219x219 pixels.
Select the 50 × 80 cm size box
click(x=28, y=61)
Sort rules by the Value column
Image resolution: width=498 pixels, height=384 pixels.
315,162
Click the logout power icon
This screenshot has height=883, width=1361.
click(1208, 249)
+===+
Reproduce each of the items above word for word, with nothing added or left out.

_ANSWER FOR THE TASK_
219x219 pixels.
Select the 50 × 80 cm size box
click(x=28, y=61)
Sort rules by the Value column
Image resolution: width=498 pixels, height=384 pixels.
315,162
Click the logout power icon
This screenshot has height=883, width=1361.
click(1208, 249)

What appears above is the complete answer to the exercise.